-------- Working data --------
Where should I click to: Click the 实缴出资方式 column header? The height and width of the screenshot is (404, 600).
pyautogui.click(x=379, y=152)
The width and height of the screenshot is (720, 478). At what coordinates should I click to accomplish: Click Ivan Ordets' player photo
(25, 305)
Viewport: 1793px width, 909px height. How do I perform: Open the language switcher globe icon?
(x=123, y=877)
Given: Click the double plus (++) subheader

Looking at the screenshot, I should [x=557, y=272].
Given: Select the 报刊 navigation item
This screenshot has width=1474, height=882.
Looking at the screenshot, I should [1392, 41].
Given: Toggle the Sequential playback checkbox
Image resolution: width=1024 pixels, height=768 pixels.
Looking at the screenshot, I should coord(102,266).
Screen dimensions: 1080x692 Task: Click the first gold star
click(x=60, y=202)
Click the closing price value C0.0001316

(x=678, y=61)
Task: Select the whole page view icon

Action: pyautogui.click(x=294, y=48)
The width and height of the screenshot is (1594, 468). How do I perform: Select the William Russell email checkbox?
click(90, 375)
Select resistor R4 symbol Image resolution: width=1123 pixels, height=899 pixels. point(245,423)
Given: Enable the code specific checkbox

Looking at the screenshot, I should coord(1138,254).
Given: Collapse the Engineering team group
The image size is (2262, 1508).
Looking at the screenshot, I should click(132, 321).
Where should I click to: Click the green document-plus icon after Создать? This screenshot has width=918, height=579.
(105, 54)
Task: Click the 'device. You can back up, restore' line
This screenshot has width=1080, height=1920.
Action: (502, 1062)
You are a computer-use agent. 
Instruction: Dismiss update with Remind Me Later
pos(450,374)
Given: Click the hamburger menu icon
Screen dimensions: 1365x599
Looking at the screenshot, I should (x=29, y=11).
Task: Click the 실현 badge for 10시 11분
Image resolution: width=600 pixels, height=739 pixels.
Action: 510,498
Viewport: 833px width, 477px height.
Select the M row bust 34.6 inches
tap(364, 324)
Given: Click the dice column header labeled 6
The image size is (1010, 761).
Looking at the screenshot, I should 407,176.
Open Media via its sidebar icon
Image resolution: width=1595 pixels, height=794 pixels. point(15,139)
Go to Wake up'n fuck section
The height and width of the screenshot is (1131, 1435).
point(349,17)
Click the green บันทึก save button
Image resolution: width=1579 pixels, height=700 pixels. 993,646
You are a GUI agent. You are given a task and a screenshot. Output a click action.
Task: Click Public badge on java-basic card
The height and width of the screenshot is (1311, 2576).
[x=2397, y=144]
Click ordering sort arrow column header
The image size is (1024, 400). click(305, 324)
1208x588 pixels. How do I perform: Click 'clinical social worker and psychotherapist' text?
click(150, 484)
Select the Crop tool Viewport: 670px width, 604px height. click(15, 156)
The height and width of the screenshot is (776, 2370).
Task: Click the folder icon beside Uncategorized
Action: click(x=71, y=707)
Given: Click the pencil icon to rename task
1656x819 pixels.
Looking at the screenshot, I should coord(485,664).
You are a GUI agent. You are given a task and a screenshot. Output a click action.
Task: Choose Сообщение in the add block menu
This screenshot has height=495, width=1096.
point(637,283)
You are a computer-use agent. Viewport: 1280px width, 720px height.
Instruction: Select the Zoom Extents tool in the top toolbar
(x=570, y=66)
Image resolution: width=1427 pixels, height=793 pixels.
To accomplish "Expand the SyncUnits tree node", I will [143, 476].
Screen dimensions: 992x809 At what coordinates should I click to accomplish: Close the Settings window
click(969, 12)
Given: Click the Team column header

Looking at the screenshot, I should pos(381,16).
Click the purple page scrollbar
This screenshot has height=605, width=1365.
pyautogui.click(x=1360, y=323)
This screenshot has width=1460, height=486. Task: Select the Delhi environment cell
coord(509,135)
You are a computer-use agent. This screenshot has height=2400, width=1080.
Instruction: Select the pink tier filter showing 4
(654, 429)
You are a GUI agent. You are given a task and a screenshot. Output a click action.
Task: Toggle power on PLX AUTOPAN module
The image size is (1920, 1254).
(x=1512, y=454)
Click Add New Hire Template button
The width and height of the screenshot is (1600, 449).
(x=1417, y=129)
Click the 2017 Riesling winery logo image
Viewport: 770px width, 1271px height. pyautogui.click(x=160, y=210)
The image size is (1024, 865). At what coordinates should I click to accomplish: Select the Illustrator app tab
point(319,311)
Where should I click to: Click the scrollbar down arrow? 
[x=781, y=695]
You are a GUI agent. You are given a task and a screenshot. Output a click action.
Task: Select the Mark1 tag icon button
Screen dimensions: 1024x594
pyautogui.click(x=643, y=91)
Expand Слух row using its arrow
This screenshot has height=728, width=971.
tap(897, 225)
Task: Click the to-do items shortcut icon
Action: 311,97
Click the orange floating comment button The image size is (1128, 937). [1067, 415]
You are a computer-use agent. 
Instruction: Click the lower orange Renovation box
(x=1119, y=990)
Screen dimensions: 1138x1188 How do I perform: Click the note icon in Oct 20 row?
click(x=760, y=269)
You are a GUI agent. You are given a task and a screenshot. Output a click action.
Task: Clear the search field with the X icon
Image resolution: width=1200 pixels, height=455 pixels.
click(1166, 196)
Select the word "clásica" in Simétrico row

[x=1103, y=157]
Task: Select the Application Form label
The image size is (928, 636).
--------
**Task statement**. Rewrite these lines with every "Screen dimensions" changed to "Screen size", leaving everything else as it is.

**Result of this task**.
Where should I click to: Click the 实缴出资方式 column header? The height and width of the screenshot is (404, 600).
pyautogui.click(x=379, y=152)
The width and height of the screenshot is (720, 478). At what coordinates should I click to accomplish: Click Ivan Ordets' player photo
(25, 305)
Viewport: 1793px width, 909px height. How do I perform: Open the language switcher globe icon?
(x=123, y=877)
Given: Click the double plus (++) subheader

Looking at the screenshot, I should [x=557, y=272].
Given: Select the 报刊 navigation item
This screenshot has width=1474, height=882.
Looking at the screenshot, I should [1392, 41].
Given: Toggle the Sequential playback checkbox
Image resolution: width=1024 pixels, height=768 pixels.
Looking at the screenshot, I should coord(102,266).
Screen size: 1080x692 Task: Click the first gold star
click(x=60, y=202)
Click the closing price value C0.0001316

(x=678, y=61)
Task: Select the whole page view icon

Action: pyautogui.click(x=294, y=48)
The width and height of the screenshot is (1594, 468). How do I perform: Select the William Russell email checkbox?
click(90, 375)
Select resistor R4 symbol Image resolution: width=1123 pixels, height=899 pixels. point(245,423)
Given: Enable the code specific checkbox

Looking at the screenshot, I should coord(1138,254).
Given: Collapse the Engineering team group
The image size is (2262, 1508).
Looking at the screenshot, I should click(132, 321).
Where should I click to: Click the green document-plus icon after Создать? This screenshot has width=918, height=579.
(105, 54)
Task: Click the 'device. You can back up, restore' line
This screenshot has width=1080, height=1920.
Action: (502, 1062)
You are a computer-use agent. 
Instruction: Dismiss update with Remind Me Later
pos(450,374)
Given: Click the hamburger menu icon
Screen size: 1365x599
Looking at the screenshot, I should (x=29, y=11).
Task: Click the 실현 badge for 10시 11분
Image resolution: width=600 pixels, height=739 pixels.
Action: 510,498
Viewport: 833px width, 477px height.
Select the M row bust 34.6 inches
tap(364, 324)
Given: Click the dice column header labeled 6
The image size is (1010, 761).
Looking at the screenshot, I should 407,176.
Open Media via its sidebar icon
Image resolution: width=1595 pixels, height=794 pixels. point(15,139)
Go to Wake up'n fuck section
The height and width of the screenshot is (1131, 1435).
point(349,17)
Click the green บันทึก save button
Image resolution: width=1579 pixels, height=700 pixels. 993,646
You are a GUI agent. You are given a task and a screenshot. Output a click action.
Task: Click Public badge on java-basic card
The height and width of the screenshot is (1311, 2576).
[x=2397, y=144]
Click ordering sort arrow column header
The image size is (1024, 400). click(305, 324)
1208x588 pixels. How do I perform: Click 'clinical social worker and psychotherapist' text?
click(150, 484)
Select the Crop tool Viewport: 670px width, 604px height. click(15, 156)
The height and width of the screenshot is (776, 2370).
Task: Click the folder icon beside Uncategorized
Action: click(x=71, y=707)
Given: Click the pencil icon to rename task
1656x819 pixels.
Looking at the screenshot, I should coord(485,664).
You are a GUI agent. You are given a task and a screenshot. Output a click action.
Task: Choose Сообщение in the add block menu
This screenshot has height=495, width=1096.
point(637,283)
You are a computer-use agent. Viewport: 1280px width, 720px height.
Instruction: Select the Zoom Extents tool in the top toolbar
(x=570, y=66)
Image resolution: width=1427 pixels, height=793 pixels.
To accomplish "Expand the SyncUnits tree node", I will [143, 476].
Screen size: 992x809 At what coordinates should I click to accomplish: Close the Settings window
click(969, 12)
Given: Click the Team column header

Looking at the screenshot, I should pos(381,16).
Click the purple page scrollbar
This screenshot has height=605, width=1365.
pyautogui.click(x=1360, y=323)
This screenshot has width=1460, height=486. Task: Select the Delhi environment cell
coord(509,135)
You are a computer-use agent. This screenshot has height=2400, width=1080.
Instruction: Select the pink tier filter showing 4
(654, 429)
You are a GUI agent. You are given a task and a screenshot. Output a click action.
Task: Toggle power on PLX AUTOPAN module
The image size is (1920, 1254).
(x=1512, y=454)
Click Add New Hire Template button
The width and height of the screenshot is (1600, 449).
(x=1417, y=129)
Click the 2017 Riesling winery logo image
Viewport: 770px width, 1271px height. pyautogui.click(x=160, y=210)
The image size is (1024, 865). At what coordinates should I click to accomplish: Select the Illustrator app tab
point(319,311)
Where should I click to: Click the scrollbar down arrow? 
[x=781, y=695]
You are a GUI agent. You are given a task and a screenshot. Output a click action.
Task: Select the Mark1 tag icon button
Screen size: 1024x594
pyautogui.click(x=643, y=91)
Expand Слух row using its arrow
This screenshot has height=728, width=971.
tap(897, 225)
Task: Click the to-do items shortcut icon
Action: 311,97
Click the orange floating comment button The image size is (1128, 937). [1067, 415]
You are a computer-use agent. 
Instruction: Click the lower orange Renovation box
(x=1119, y=990)
Screen size: 1138x1188 How do I perform: Click the note icon in Oct 20 row?
click(x=760, y=269)
You are a GUI agent. You are given a task and a screenshot. Output a click action.
Task: Clear the search field with the X icon
Image resolution: width=1200 pixels, height=455 pixels.
click(1166, 196)
Select the word "clásica" in Simétrico row

[x=1103, y=157]
Task: Select the Application Form label
The image size is (928, 636).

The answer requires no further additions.